Miscellaneous: Parts List and Applications

All the circuits described above have been implemented using off the shelf parts. The simplier circuits such as registers and muxes abound in the market. In Figs. 5, 6A and 6B, the registers, multiplexers, ALU and memories are conventional elements. For example, the ALU 86 may be a TI8847. The workstation and host computer may be an IBM PC/AT. And the compiler which performs the scheduling function is written in 'C.

Some specific applications which impacted the design of the present invention and for which, as expected, the present invention performs exceptionally well include: 1) a six-degree of freedom (DOF) missile simulation, 2) a main rocket engine of a space shuttle simulation, 3) four-DOF robotic manipulator arm simulation, and 4) a small, but very stiff, chemical kinetics application. Although the invention is illustrated and described herein embodied as a multiprocessor computer system designed for improved performance in the area of parallel scalar operations, the invention is nevertheless not intended to be limited to the details shown.

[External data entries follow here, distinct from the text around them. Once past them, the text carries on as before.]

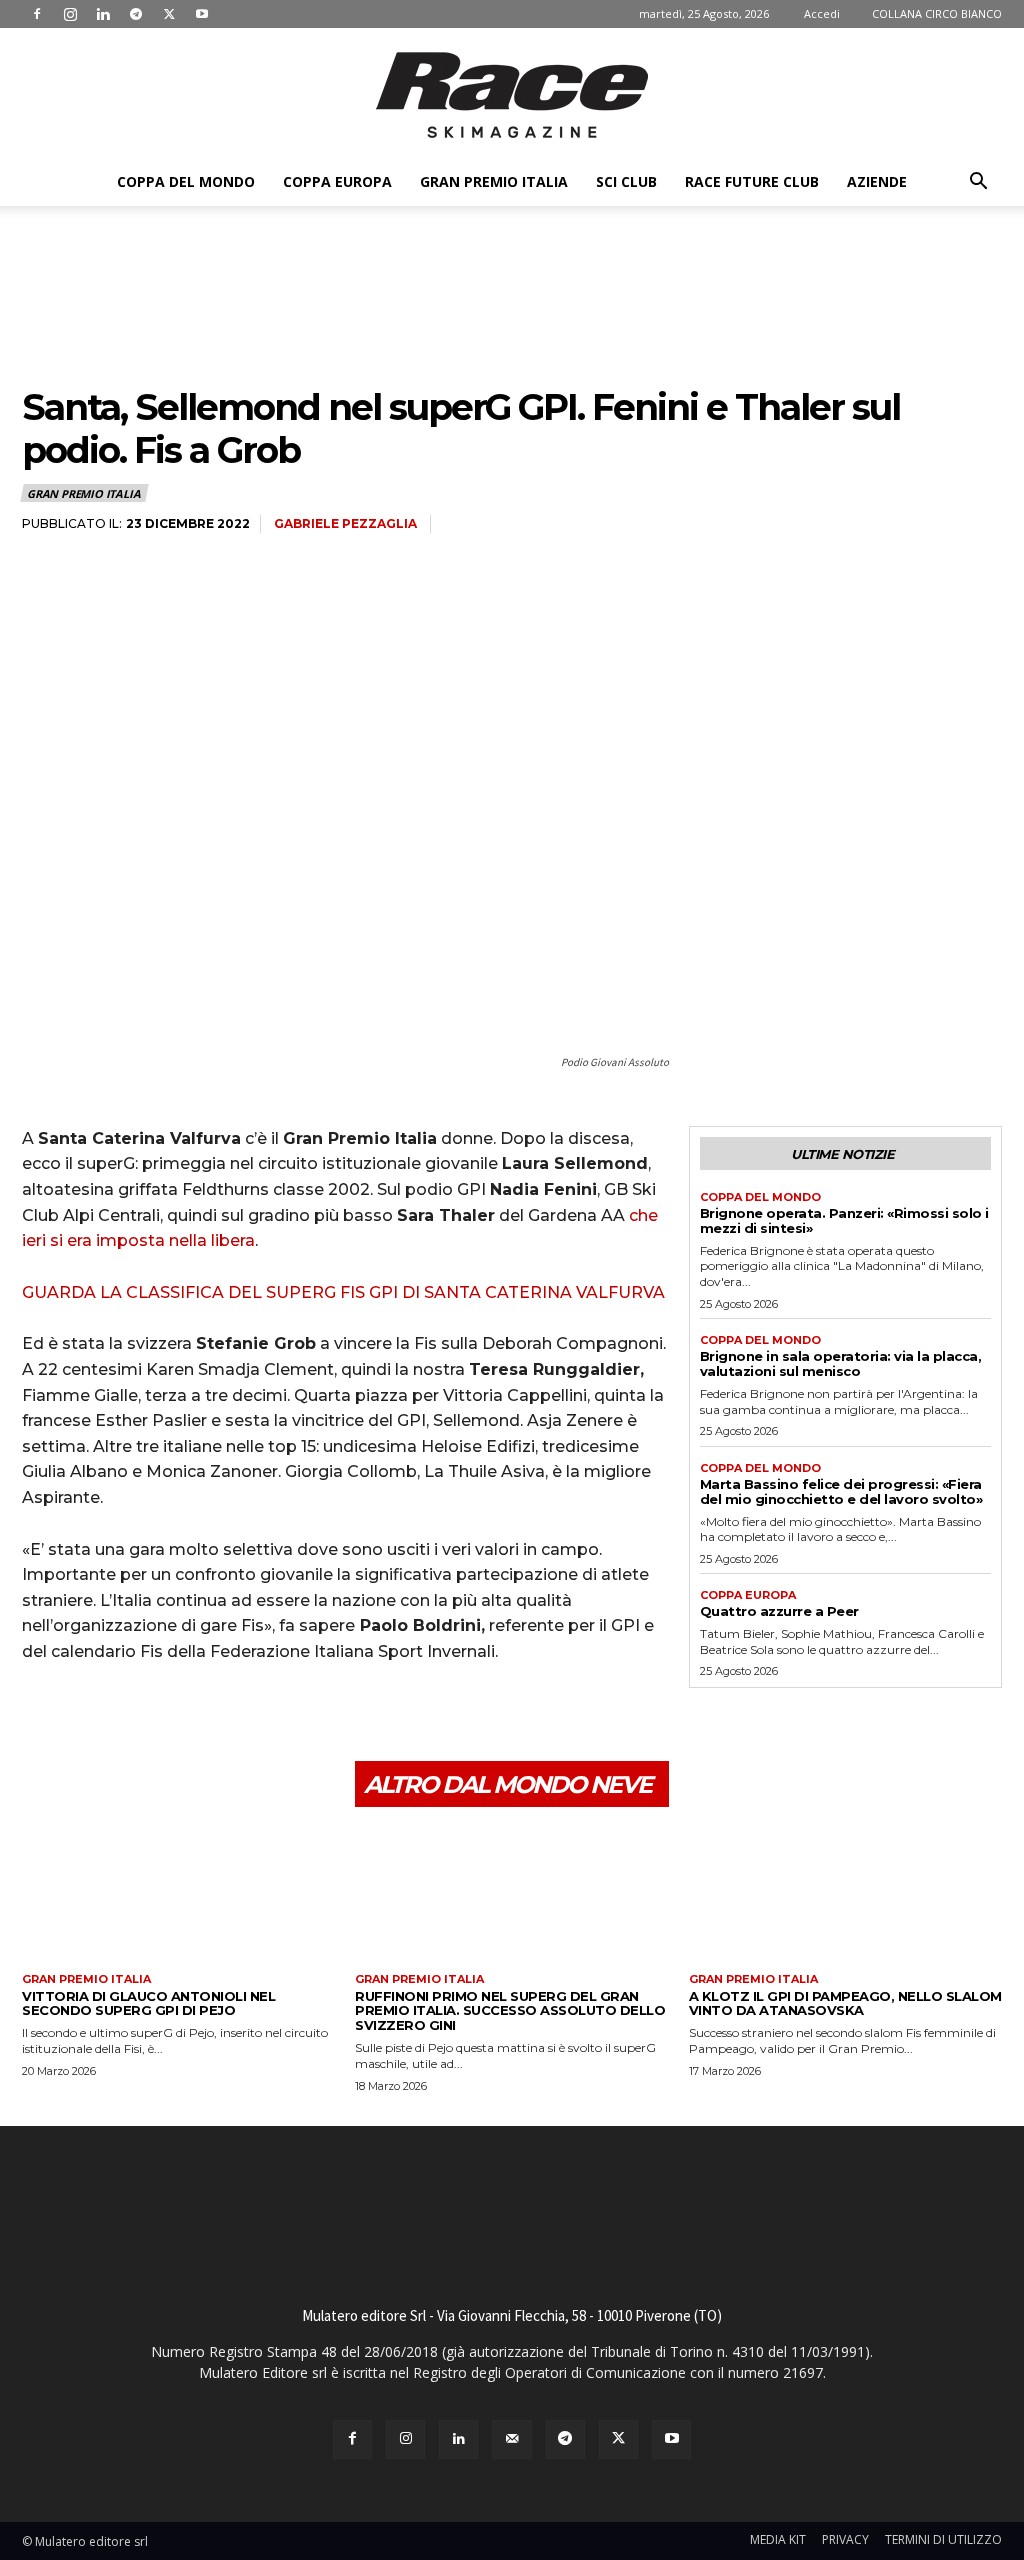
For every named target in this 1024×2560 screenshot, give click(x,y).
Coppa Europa (337, 181)
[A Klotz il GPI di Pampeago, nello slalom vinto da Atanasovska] (845, 1897)
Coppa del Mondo (186, 181)
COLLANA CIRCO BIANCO (937, 13)
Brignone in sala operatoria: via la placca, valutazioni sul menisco (841, 1363)
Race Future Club (752, 181)
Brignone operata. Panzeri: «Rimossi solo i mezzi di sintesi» (844, 1220)
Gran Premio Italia (494, 181)
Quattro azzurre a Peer (779, 1611)
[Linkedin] (103, 14)
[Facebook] (37, 14)
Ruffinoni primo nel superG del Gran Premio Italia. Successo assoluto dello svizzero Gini (510, 2011)
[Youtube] (202, 14)
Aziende (877, 181)
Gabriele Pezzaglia (345, 523)
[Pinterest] (134, 1713)
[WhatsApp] (180, 1713)
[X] (169, 14)
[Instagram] (70, 14)
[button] (978, 183)
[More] (227, 1713)
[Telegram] (136, 14)
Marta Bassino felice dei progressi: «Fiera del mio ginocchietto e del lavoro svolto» (841, 1491)
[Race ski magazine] (512, 95)
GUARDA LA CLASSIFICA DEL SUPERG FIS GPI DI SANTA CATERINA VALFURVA (343, 1292)
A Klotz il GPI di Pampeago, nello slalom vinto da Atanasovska (845, 2003)
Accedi (822, 13)
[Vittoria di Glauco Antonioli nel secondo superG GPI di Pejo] (178, 1897)
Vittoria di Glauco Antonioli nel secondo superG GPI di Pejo (148, 2003)
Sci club (626, 181)
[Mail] (511, 2439)
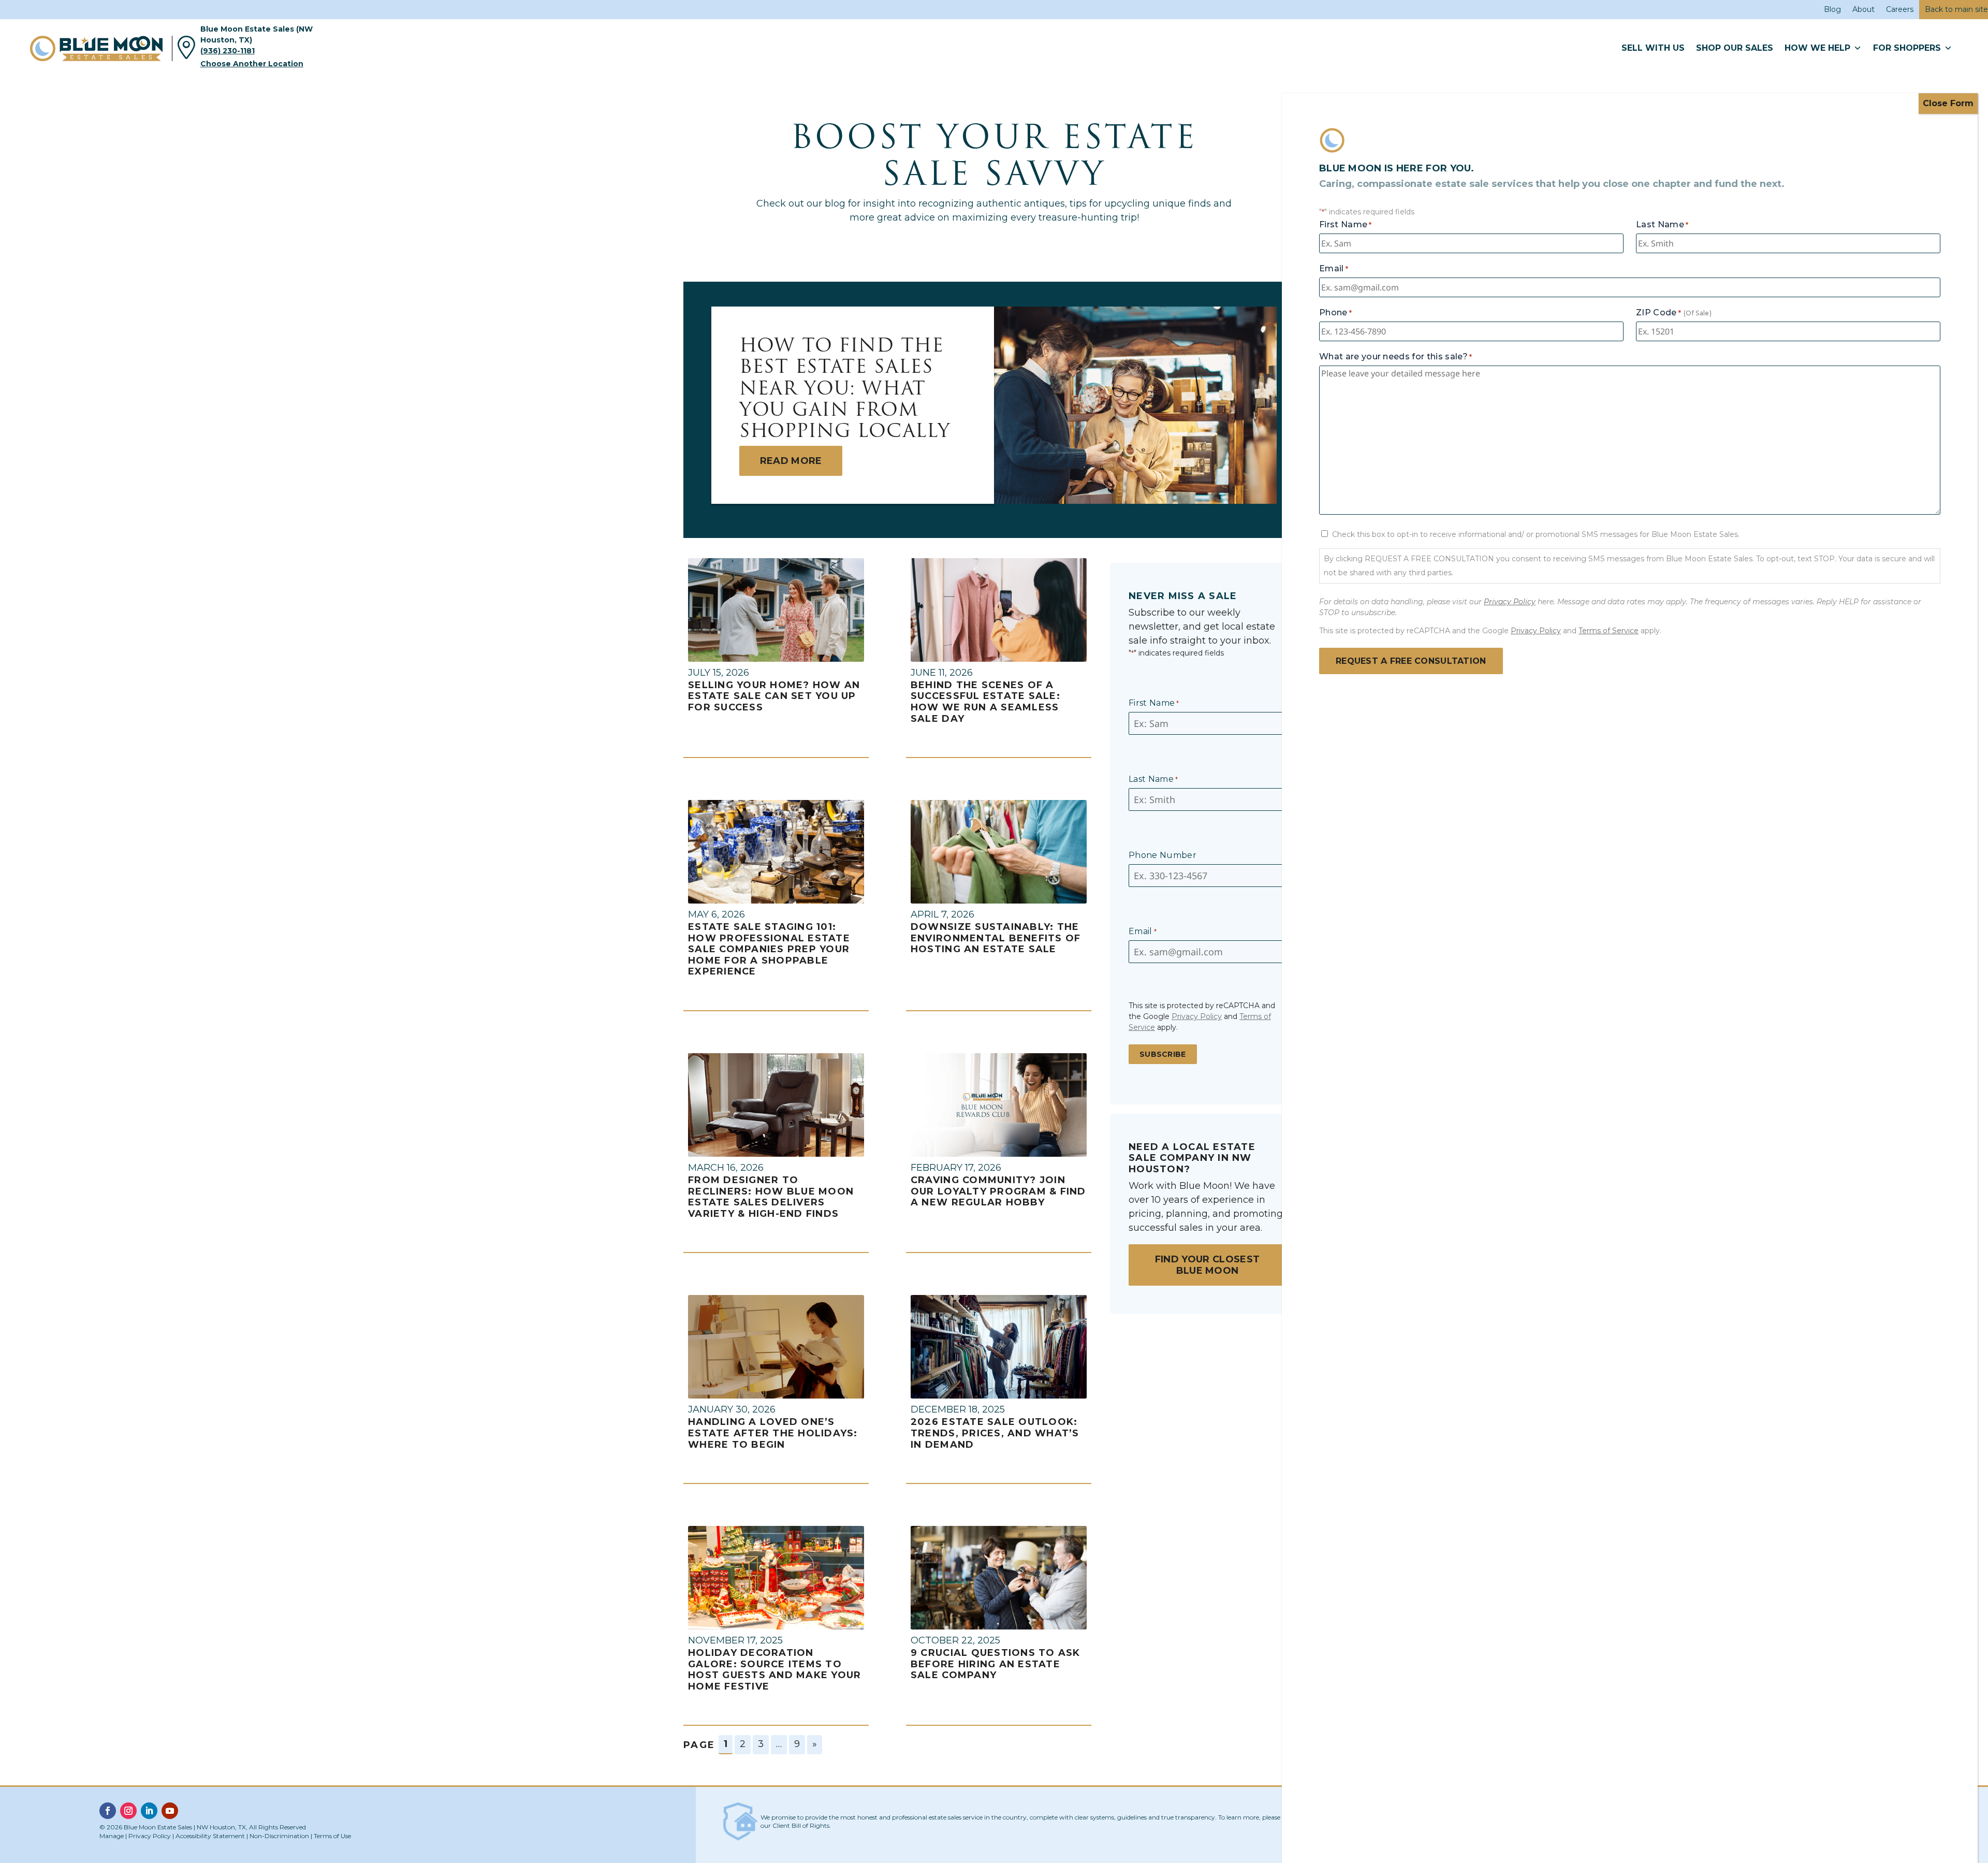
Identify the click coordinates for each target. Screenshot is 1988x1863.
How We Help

Rather, various modifications may be made in the details within the scope and range of equivalents of the claims and without departing from the spirit of the invention.

Claims

What is Claimed:

1. A multiprocessor computer system having bus means for parallel processing of scalar operations, said system comprising: a) single program counter means for sequencing through the addresses of a program, b) a plurality of arithmetic computational modules (ACM's) each coupled to the single program counter means, each ACM comprising: i) an instruction memory responsive to the single program counter means for providing a scalar operation instruction, ii) means for providing, for each input to each ACM, an independent operand on each clock cycle, iii) calculation means for performing, in accordance with the scalar operation instruction, a scalar operation on the operands and producing a data output, iv) selecting means for receiving operands and a logical variable to select between operands as a function of the logical variable to provide a data- formatted output, and v) switch network means for receiving the data-formatted output from the selecting means and routing it to the bus means.

2. The multiprocessor computer system of claim 1 in which the calculation means includes an arithmetic logic unit for comparing the operands and producing a data output instead of, or in addition to, a condition code, and the selecting means including (1) means for producing at least two data-formatted variables and (2) multiplexer means for selecting between the data formatted variables as a function of the logical variable to provide the data-formatted output.

3. The multiprocessor computer system of claim 1 in which the calculation means includes an arithmetic logic unit coupled to first and second operand storage means for comparing the operands in the first operand storage means and for producing the logical variable, and the selecting means including multiplexer means for selecting between the operands in the second operand storage means as a function of the logical variable to provide the data-formatted output.

4. The multiprocessor computer system of claim 1 in which each means for providing operands includes first and second operand memory means coupled to the instruction memory, said instruction memory including means for addressing the first and second operand memory means, wherein one operand memory means receives an operand and the other operand memory means provides an operand, respectively, on each clock cycle.

5. The multiprocessor computer system of claim 4 in which each of said first and second operand memory means includes two pairs of operand memories in which each pair performs simultaneous READ and WRITE operations, respectively, whereby on each clock cycle, a total of two operands are received and two operands are provided.

6. The multiprocessor computer system of claim 1 wherein said switch network means routes the data-formatted output as an operand to the means for providing operands for subsequent scalar operations.

7. The multiprocessor computer system of claim 1 which further comprises at least one interface processor means coupled to the single program counter means for transfering operands from an external source to the bus means.